Item 8.01. Other Events.
As previously disclosed on a Current Report on Form 8-K, FTAC Emerald
Acquisition Corp., a Delaware corporation (the "Company"), consummated its
initial public offering (the "IPO") of 22,000,000 units (the "Units"), on
December 20, 2021. Each Unit consists of one share of Class A common stock of
the Company, par value $0.0001 per share ("Class A Common Stock"), and one-half
of one redeemable warrant of the Company ("Warrant"), with each whole Warrant
entitling the holder thereof to purchase one share of Class A Common Stock for
$11.50 per share. The Units were sold at a price of $10.00 per Unit, generating
gross proceeds to the Company of $220,000,000.
The underwriters of the Company's previously announced IPO provided notice of
their election to partially exercise their over-allotment option, and the
closing of the issuance and sale of the additional Units (the "Over-Allotment
Option Units") occurred on January 14, 2022. A total aggregate issuance by the
Company of 2,869,342 Over-Allotment Option Units at a price of $10.00 per
Over-allotment Option Unit resulted in total gross proceeds of $28,693,420 to
the Company.
Simultaneously with the consummation of the IPO, the Company completed the
private sale (the "Private Placement") of an aggregate of 890,000 units (the
"Private Placement Units"). The Private Placement Units were sold to Emerald ESG
Sponsor, LLC, a Delaware limited liability company (the "Sponsor"), at a
purchase price of $10.00 per Private Placement Unit, generating gross proceeds
to the Company of $8,900,000.
Simultaneously with the issuance and sale of the Over-Allotment Option Units,
the Company consummated the private sale of an additional 86,081 Private
Placement Units (the "Additional Private Placement Units") at a price of $10.00
per Additional Private Placement Units to the Sponsor, generating gross proceeds
of $860,810. The Additional Private Placement Units were issued pursuant to
Section 4(a)(2) of the Securities Act of 1933, as amended, as the transactions
did not involve a public offering.
On of January 14, 2022, an additional $28,980,354, comprised of the proceeds of
the sale of the Additional Private Placement Units and the Over-Allotment Option
Units, was added to the Company's U.S.-based trust account (the "Trust Account")
maintained by Continental Stock Transfer & Trust Company, acting as trustee.
As of January 14. 2022, the balance of the Trust Account was $251,180,354.
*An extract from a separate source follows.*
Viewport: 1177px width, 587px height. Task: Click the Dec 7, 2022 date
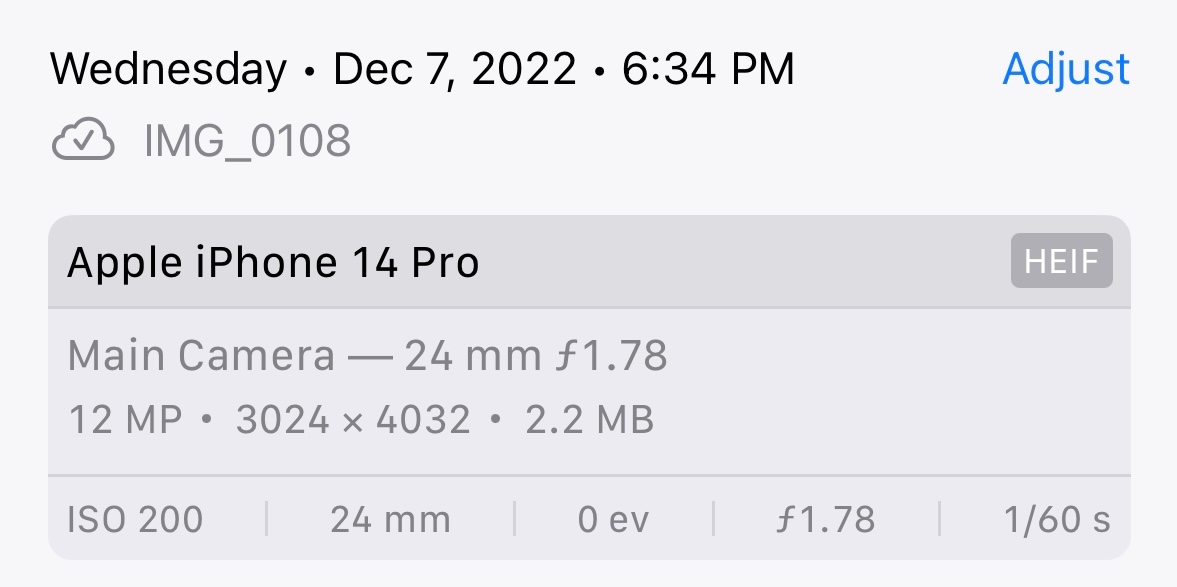click(x=455, y=69)
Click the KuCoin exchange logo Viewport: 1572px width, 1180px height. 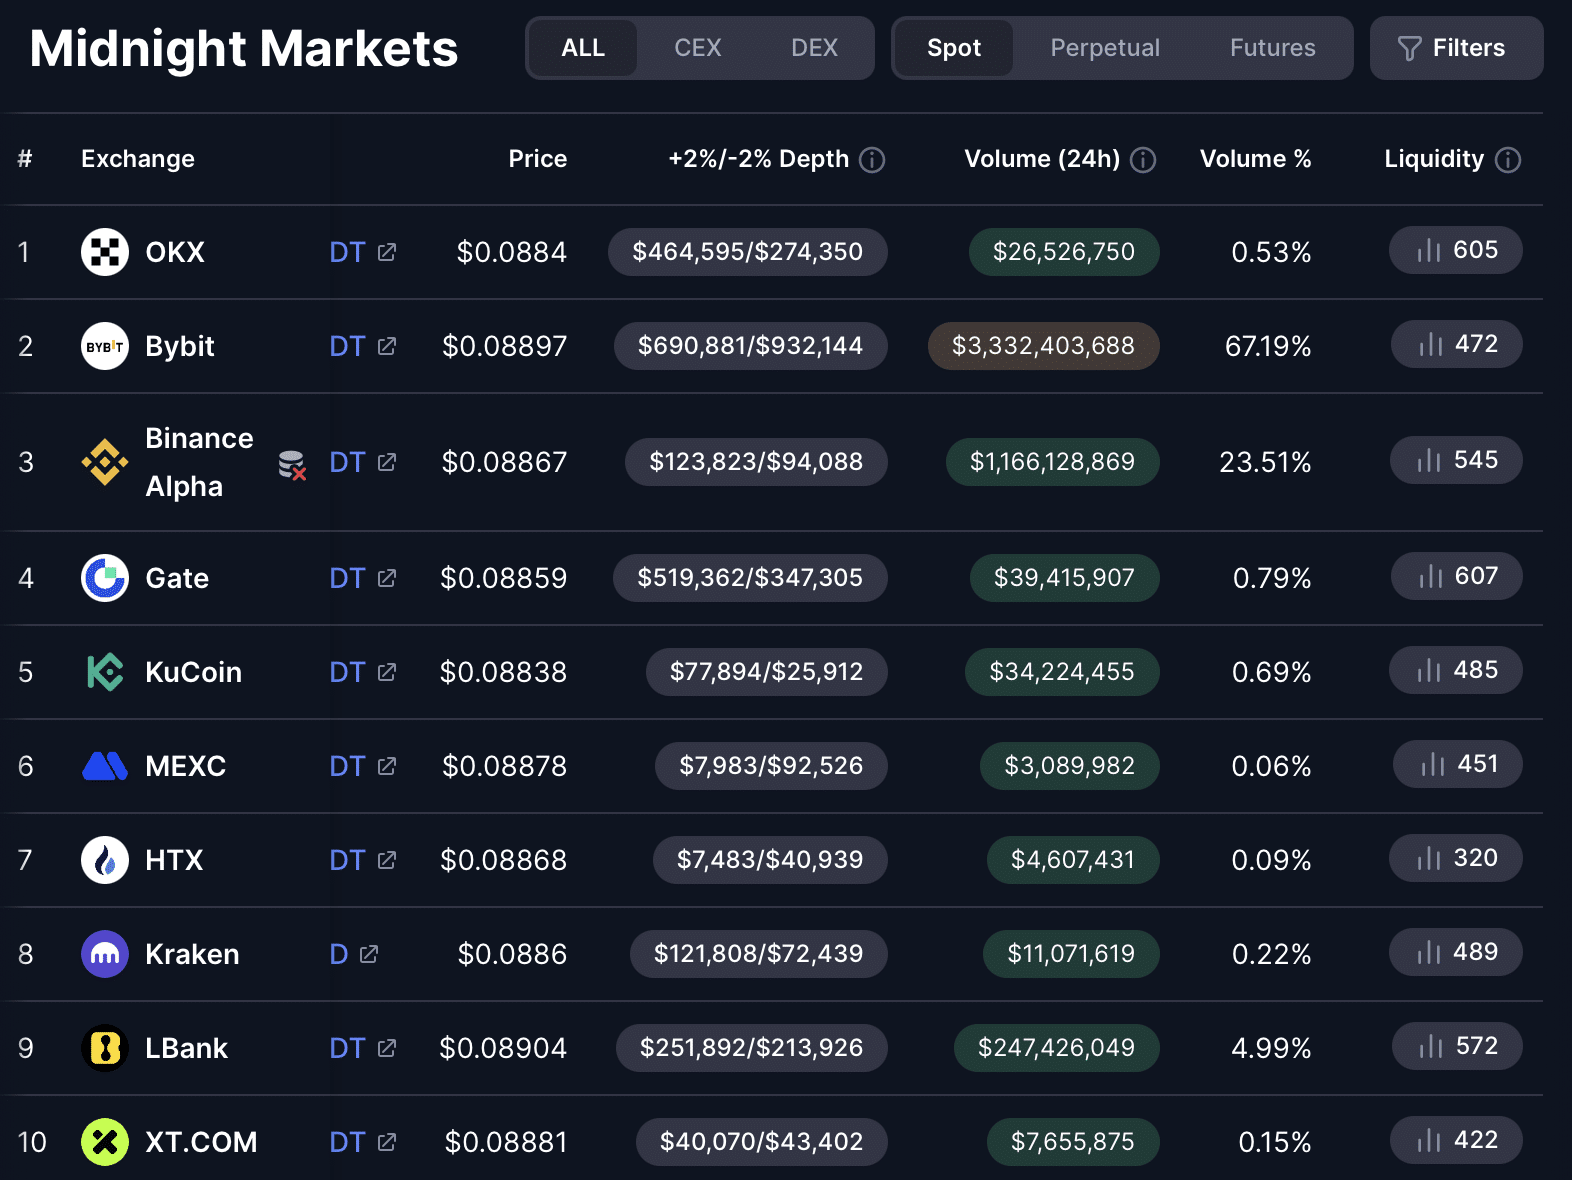(105, 672)
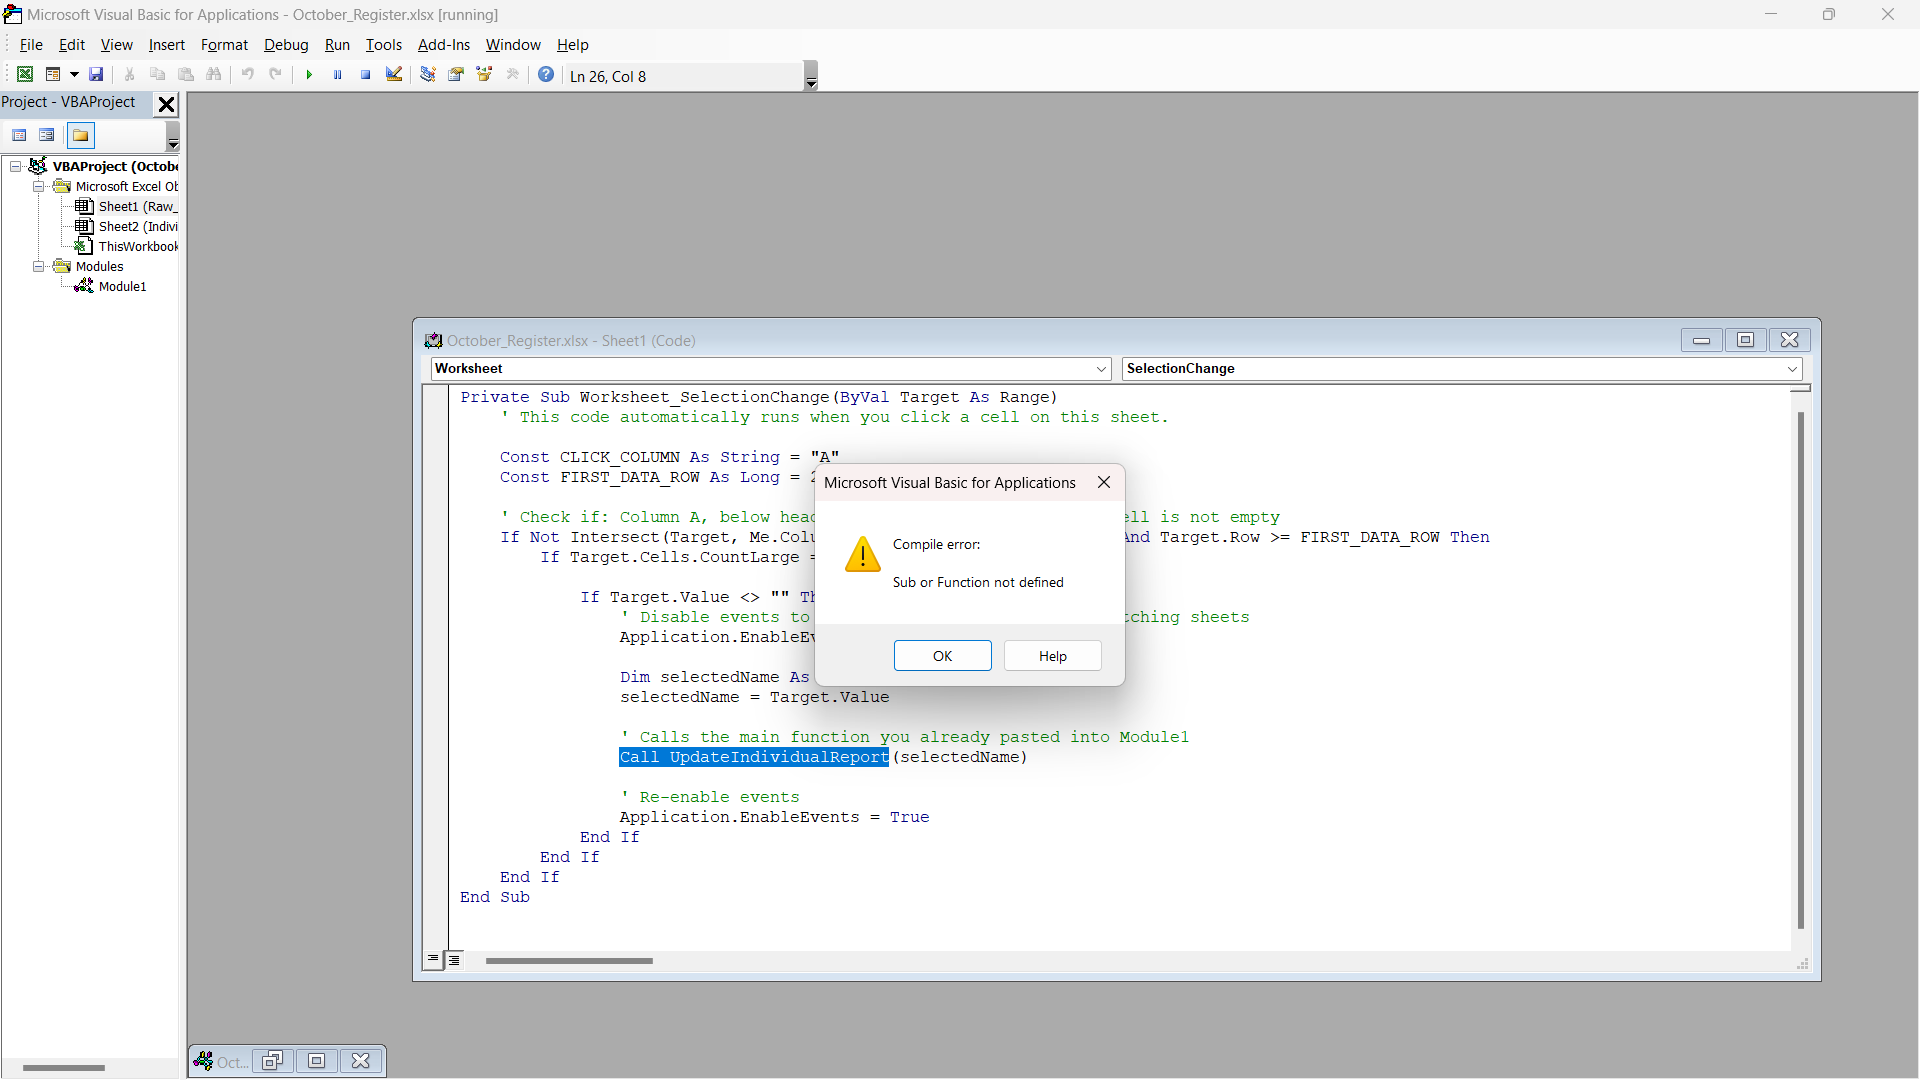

Except with respect to interest earned on the funds held in the Trust Account
that may be released to the Company to pay its taxes (less up to $100,000 of
interest that may be needed to pay dissolution expenses, if any), the funds held
in the Trust Account will not be released from the Trust Account until the
earliest of (i) the completion of the Company's initial business combination;
(ii) the redemption of any public shares properly tendered in connection with a
stockholder vote to amend the Company's amended and restated certificate of
incorporation to (A) modify the substance or timing of the Company's obligation
to redeem 100% of its public shares if the Company does not complete its initial
business combination within 18 months from the closing of the IPO, or 21 months
from the closing of the IPO if the Company has executed a letter of intent,
agreement in principle or definitive agreement for the initial business
combination within 18 months from the closing of the IPO but have not completed
the initial business combination within such 18-month period or (B) with respect
to any other material provision relating to stockholders' rights or pre-initial
business combination activity; and (iii) the redemption of 100% of the Company's
public shares if the Company has not completed an initial business combination
18 months from the closing of the IPO, or 21 months from the closing of the IPO
if the Company has executed a letter of intent, agreement in principle or
definitive agreement for the initial business combination within 18 months from
the closing of the offering but have not completed the initial business
combination within such 18-month period, subject to applicable law.
An unaudited balance sheet as of January 14, 2022, reflecting receipt of the
proceeds upon consummation of the IPO and the Private Placement, including the
underwriter's partial exercise of its over-allotment option, has been issued by
the Company and is included as Exhibit 99.1 to this Current Report on Form 8-K.
On January 14, 2022, the Company issued a press release announcing the
underwriter's partial exercise of its over-allotment option, a copy of which is
attached as Exhibit 99.2 to this Current Report on Form 8-K.
Item 9.01. Financial Statements and Exhibits.
Exhibit No. Description
99.1 Unaudited Balance Sheet as of January 14, 2022.
99.2 Press Release, dated January 14, 2022.